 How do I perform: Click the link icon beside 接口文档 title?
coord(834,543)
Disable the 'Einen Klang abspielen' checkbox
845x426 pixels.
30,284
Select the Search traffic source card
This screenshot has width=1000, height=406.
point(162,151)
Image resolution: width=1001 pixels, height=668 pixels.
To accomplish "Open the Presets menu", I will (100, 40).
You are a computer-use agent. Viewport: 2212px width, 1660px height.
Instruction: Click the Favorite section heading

Directions ->
Rewrite all the records above as a JSON list of strings, with one string for each line and any blank lines omitted.

Written response ->
[
  " How do I perform: Click the link icon beside 接口文档 title?",
  "coord(834,543)",
  "Disable the 'Einen Klang abspielen' checkbox",
  "845x426 pixels.",
  "30,284",
  "Select the Search traffic source card",
  "This screenshot has width=1000, height=406.",
  "point(162,151)",
  "Image resolution: width=1001 pixels, height=668 pixels.",
  "To accomplish \"Open the Presets menu\", I will (100, 40).",
  "You are a computer-use agent. Viewport: 2212px width, 1660px height.",
  "Instruction: Click the Favorite section heading"
]